YOUR ASSIGNMENT »
Using the listing below, retype exactly the lines starting at the one with "Disable the Masterdata" and ending at the one with "Given: Save the license with 存储… button", and include both.
*****
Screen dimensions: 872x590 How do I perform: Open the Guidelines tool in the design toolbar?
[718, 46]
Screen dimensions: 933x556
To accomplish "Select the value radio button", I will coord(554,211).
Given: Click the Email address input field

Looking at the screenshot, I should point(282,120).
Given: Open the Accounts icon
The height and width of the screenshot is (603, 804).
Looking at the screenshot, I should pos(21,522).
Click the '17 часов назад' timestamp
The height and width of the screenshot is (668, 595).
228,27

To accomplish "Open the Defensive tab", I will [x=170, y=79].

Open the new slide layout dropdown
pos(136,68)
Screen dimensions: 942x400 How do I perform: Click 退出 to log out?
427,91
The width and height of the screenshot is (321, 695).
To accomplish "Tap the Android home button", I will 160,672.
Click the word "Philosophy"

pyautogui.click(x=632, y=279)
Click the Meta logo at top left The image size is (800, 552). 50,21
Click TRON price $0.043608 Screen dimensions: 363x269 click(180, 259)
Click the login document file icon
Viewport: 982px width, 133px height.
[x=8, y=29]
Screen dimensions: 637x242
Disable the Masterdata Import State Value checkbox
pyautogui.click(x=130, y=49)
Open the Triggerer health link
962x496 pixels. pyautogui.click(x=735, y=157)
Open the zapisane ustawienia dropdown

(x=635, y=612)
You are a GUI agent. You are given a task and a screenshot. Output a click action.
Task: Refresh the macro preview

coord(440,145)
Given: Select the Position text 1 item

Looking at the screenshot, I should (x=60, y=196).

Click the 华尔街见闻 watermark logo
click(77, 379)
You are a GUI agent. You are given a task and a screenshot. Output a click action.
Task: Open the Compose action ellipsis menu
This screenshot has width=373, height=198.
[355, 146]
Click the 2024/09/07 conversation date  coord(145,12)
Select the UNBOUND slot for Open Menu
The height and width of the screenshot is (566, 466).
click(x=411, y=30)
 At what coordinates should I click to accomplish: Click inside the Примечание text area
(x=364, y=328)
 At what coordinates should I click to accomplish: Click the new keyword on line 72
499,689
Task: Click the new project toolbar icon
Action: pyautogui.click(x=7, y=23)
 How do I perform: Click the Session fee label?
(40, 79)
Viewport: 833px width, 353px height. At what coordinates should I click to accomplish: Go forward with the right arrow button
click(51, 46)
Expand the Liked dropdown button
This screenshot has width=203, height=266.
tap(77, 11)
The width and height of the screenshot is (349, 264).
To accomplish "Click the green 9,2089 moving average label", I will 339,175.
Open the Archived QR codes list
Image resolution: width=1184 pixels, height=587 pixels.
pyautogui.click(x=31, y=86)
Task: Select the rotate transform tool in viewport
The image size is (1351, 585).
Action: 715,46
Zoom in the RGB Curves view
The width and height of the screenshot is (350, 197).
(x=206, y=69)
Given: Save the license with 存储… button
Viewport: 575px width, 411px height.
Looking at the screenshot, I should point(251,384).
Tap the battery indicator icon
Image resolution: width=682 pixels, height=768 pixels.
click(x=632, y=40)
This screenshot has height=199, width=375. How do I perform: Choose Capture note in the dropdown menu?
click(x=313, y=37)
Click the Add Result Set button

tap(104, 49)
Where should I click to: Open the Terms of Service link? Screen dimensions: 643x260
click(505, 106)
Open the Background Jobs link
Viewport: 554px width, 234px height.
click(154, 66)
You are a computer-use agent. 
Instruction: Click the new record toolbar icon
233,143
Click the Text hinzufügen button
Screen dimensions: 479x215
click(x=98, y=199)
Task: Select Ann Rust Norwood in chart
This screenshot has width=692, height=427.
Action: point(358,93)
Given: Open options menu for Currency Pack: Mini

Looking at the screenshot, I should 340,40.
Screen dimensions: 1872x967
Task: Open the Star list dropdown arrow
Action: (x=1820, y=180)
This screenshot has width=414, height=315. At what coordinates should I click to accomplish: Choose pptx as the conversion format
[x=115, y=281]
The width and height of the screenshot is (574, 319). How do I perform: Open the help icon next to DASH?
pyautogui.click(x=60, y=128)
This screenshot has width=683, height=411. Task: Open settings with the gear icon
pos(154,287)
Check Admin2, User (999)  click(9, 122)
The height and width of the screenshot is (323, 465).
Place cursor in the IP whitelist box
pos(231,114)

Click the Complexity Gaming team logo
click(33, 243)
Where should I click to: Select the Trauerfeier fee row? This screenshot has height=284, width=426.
*****
RESPONSE AREA »
Disable the Masterdata Import State Value checkbox
pyautogui.click(x=130, y=49)
Open the Triggerer health link
962x496 pixels. pyautogui.click(x=735, y=157)
Open the zapisane ustawienia dropdown

(x=635, y=612)
You are a GUI agent. You are given a task and a screenshot. Output a click action.
Task: Refresh the macro preview

coord(440,145)
Given: Select the Position text 1 item

Looking at the screenshot, I should (x=60, y=196).

Click the 华尔街见闻 watermark logo
click(77, 379)
You are a GUI agent. You are given a task and a screenshot. Output a click action.
Task: Open the Compose action ellipsis menu
This screenshot has width=373, height=198.
[355, 146]
Click the 2024/09/07 conversation date  coord(145,12)
Select the UNBOUND slot for Open Menu
The height and width of the screenshot is (566, 466).
click(x=411, y=30)
 At what coordinates should I click to accomplish: Click inside the Примечание text area
(x=364, y=328)
 At what coordinates should I click to accomplish: Click the new keyword on line 72
499,689
Task: Click the new project toolbar icon
Action: pyautogui.click(x=7, y=23)
 How do I perform: Click the Session fee label?
(40, 79)
Viewport: 833px width, 353px height. At what coordinates should I click to accomplish: Go forward with the right arrow button
click(51, 46)
Expand the Liked dropdown button
This screenshot has width=203, height=266.
tap(77, 11)
The width and height of the screenshot is (349, 264).
To accomplish "Click the green 9,2089 moving average label", I will 339,175.
Open the Archived QR codes list
Image resolution: width=1184 pixels, height=587 pixels.
pyautogui.click(x=31, y=86)
Task: Select the rotate transform tool in viewport
The image size is (1351, 585).
Action: 715,46
Zoom in the RGB Curves view
The width and height of the screenshot is (350, 197).
(x=206, y=69)
Given: Save the license with 存储… button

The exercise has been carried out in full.